Shared scaffolding detector

Finds groups of classes in the same directory subtree that share the same overall method-shape (same method names, visibilities, and order) and have high per-method body similarity. These groups are candidates for extraction into a shared base class.

What it catches

Existing detectors (duplicate_function, near_duplicate, parallel_implementation) compare pairs of functions. They miss class-level scaffolding — where dozens of classes each follow the same skeleton with small variations.

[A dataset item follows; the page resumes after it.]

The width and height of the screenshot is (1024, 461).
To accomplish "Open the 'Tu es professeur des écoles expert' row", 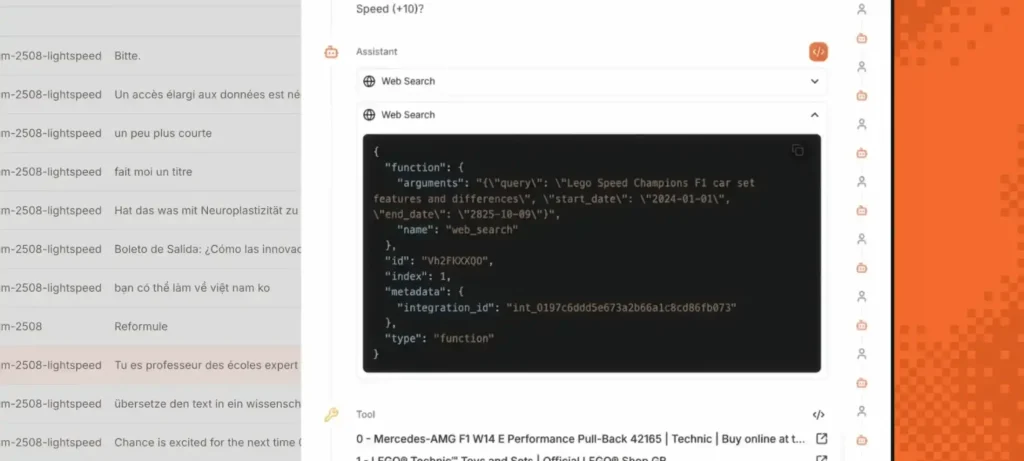I will tap(205, 366).
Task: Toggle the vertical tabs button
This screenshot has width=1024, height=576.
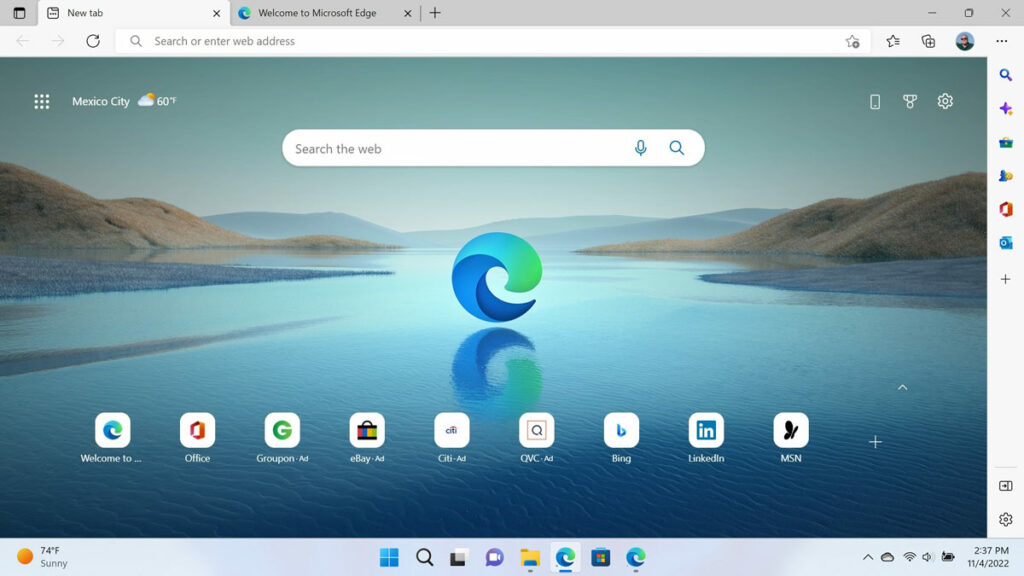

For example, a plugin with ~90 ability classes all following __construct → registerAbility → execute → checkPermission surfaces as one shared_scaffolding finding, not 90 unrelated parallel-implementation pairs.

Algorithm

  1. For each fingerprinted file that declares a class, build an ordered shape signature of (method_name, visibility) tuples using FileFingerprint.methods and FileFingerprint.visibility.
  2. Bucket classes by (subtree_root, shape_signature). The subtree root is the first two path components under the component root (e.g. files under inc/Abilities/** share the inc/Abilities bucket).
  3. For each bucket with ≥ 3 classes, compute mean per-method body similarity using FileFingerprint.method_hashes. For each method in the shape, the similarity is the size of the largest identical-hash bucket divided by the member count.
  4. If the mean similarity is ≥ 60%, emit one finding (severity warning, kind shared_scaffolding) describing the group.

Finding fields

  • file: the subtree root (e.g. inc/Abilities).
  • description: member count, shape, mean body similarity, identical method-body count, member class list, and an estimated LOC reduction.
  • suggestion: proposes extracting a shared base class under the subtree.

Thresholds

ParameterValueRationale
Minimum group size3Pairs are too noisy; 3+ is a real pattern.
Minimum mean body sim.0.60Below this, classes diverge too much to
share meaningful scaffolding.
Subtree depth2Groups stay within logical module roots.
  • duplicate_function / near_duplicate — function-level body similarity.
  • parallel_implementation — similar call patterns across function pairs.
  • shadow_module — whole directories that are near-copies.